这事要动点脑筋,他要的不是别人,我正寻思怎么办,一伙人酒气冲冲的散了,周天富推我一下,朝我使眼,我会意地朝门口看去,看到老朱和王猛鬼头鬼脑走在最前面,好像在说着什么,周天富拍拍我,拉着腔调:留个心眼啊——
送老徐回家的路上谈到王猛,说这种小人,什么坏事都干得出来,最好别当面得罪他。其实我一点不担心,大家都是老师,他人缘关系还没我好,不信能把我怎么样。老徐说你懂什么,宁跟君子打架,不跟小人斗嘴,以后有你苦吃的。这时手机嘀的一声,估计菲菲发的短信,她一大早要见我,说在家里闷得慌,我没睬她,非要她晚上在宾馆等我,大概等急了。没高兴理会,片刻又响一下,我不耐烦的正要掏手机,老徐笑了,说有小情人了?我赶紧哈哈,说什么小情人老情人的,有你在,我哪看得上别人。她笑起来,说你吧,就会讲好听的话哄人。我说那可不一定,好玩的事我也挺会做,你想不想试试?她含笑不语,不说好不说坏地看着我。
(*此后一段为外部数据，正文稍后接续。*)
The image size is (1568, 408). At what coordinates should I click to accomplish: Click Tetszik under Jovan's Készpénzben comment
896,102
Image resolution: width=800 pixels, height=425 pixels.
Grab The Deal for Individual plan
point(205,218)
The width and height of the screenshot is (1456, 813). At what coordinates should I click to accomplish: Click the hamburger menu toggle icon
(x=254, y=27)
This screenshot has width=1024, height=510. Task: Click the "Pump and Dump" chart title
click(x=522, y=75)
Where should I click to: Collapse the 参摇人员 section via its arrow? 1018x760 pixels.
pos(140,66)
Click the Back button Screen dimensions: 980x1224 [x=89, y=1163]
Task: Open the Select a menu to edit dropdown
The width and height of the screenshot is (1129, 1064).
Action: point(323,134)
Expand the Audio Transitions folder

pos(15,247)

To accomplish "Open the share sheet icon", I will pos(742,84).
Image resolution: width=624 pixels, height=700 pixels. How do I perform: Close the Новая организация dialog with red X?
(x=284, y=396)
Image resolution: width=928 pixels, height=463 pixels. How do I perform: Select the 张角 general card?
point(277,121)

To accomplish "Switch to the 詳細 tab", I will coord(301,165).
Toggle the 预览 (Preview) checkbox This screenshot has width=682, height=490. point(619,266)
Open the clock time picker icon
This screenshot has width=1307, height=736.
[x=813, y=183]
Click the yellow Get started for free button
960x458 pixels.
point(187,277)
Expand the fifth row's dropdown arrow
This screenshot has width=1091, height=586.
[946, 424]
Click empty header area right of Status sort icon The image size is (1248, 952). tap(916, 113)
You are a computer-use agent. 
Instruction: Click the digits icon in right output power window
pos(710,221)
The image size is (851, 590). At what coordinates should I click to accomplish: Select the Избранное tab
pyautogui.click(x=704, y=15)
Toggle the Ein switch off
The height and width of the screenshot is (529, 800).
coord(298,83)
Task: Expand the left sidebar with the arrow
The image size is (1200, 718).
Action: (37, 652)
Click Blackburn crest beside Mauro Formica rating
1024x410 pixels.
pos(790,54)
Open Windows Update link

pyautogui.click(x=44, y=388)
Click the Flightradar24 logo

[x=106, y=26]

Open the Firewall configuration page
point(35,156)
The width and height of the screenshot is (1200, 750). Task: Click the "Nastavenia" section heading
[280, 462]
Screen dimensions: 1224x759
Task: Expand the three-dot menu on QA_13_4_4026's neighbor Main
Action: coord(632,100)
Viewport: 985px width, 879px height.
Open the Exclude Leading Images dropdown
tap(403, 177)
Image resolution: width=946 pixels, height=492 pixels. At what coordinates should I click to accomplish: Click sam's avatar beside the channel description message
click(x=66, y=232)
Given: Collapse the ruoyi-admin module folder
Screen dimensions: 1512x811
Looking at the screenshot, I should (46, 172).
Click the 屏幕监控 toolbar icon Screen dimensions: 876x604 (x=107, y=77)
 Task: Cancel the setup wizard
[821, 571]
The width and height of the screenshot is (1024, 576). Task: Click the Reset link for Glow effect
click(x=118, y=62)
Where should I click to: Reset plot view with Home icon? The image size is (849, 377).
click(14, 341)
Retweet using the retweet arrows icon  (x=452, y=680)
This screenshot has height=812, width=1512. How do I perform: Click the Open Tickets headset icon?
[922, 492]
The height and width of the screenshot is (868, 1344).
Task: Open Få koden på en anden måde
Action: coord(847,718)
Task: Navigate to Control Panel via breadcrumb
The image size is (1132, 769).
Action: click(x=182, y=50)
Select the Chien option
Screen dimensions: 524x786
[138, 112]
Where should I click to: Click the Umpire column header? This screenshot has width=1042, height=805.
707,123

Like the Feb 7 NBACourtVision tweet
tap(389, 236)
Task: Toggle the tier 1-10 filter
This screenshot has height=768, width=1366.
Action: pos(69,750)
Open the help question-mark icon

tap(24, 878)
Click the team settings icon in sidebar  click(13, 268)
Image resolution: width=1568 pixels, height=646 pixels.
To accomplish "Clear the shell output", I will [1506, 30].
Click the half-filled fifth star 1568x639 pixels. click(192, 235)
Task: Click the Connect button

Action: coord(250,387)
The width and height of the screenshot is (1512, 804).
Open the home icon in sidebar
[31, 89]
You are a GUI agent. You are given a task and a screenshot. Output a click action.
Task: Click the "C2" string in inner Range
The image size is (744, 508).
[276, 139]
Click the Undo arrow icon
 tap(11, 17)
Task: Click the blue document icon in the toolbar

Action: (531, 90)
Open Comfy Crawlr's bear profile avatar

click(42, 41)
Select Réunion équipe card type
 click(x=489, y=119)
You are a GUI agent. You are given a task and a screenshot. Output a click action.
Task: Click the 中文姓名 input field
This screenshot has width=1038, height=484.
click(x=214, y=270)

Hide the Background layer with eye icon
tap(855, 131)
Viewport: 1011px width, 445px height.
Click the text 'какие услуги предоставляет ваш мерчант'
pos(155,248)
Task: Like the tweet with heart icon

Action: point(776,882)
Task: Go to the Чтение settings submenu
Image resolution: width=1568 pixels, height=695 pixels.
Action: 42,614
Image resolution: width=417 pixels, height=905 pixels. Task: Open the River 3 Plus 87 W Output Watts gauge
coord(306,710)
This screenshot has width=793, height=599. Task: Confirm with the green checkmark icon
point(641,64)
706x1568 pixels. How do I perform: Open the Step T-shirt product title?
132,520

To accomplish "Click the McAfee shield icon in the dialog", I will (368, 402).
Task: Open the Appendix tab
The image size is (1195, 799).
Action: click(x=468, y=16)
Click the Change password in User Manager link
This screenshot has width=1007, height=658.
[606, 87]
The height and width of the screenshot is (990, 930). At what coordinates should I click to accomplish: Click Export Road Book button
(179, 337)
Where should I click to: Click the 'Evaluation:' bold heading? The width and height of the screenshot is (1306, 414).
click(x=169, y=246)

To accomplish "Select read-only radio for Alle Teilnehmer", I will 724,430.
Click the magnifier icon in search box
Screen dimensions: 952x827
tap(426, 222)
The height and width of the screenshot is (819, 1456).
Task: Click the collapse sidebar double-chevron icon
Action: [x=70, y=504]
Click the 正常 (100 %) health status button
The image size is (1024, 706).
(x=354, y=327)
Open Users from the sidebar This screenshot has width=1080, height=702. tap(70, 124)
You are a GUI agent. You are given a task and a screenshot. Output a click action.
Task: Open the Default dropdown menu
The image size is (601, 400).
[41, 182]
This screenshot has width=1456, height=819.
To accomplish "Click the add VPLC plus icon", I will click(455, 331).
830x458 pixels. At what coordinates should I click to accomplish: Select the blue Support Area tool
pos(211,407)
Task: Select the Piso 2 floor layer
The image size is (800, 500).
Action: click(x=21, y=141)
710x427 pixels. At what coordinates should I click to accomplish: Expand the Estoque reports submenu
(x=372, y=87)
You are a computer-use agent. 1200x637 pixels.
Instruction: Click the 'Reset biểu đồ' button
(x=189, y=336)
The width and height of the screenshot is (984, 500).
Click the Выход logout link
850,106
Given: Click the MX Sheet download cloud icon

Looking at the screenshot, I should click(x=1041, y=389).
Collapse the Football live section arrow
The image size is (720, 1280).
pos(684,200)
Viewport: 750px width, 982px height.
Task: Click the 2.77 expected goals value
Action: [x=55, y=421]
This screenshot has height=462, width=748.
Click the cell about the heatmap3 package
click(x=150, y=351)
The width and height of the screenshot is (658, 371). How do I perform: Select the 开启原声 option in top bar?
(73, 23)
到她家楼下,我提出上去喝杯醒酒茶,她推上车门鬼笑:好玩的事情就是喝醒酒茶啊,我家可没有。说着幽幽而去。这女人今晚浑身妖怡,乳沟大敞,连胸罩带都没用,下面贴身牛仔短裙,前凹后凸,风骚得要死。看得我直痒痒,刚才在桌上人多,我没敢下手。一上车直接把手伸了过去,慢慢从屁股摸到腰,再往上动作时,她突然咬唇瞪我。我向上试了两下,她瞪眼不改,遂抽手回来,哪知被她半途逮住,不知是不是故意,竟然把我的手放在她大腿上。大幅度摸不可能,我用小指抠划了两下,柔软又富有弹性,说真的,裙子太短了,没抠几下,登时汗毛就全竖直了,心里暗暗叫雄:不就一日三餐嘛,老子仓库里有的是货,不怕你暴饮暴食。不知她为什么变卦,真扫人雅兴。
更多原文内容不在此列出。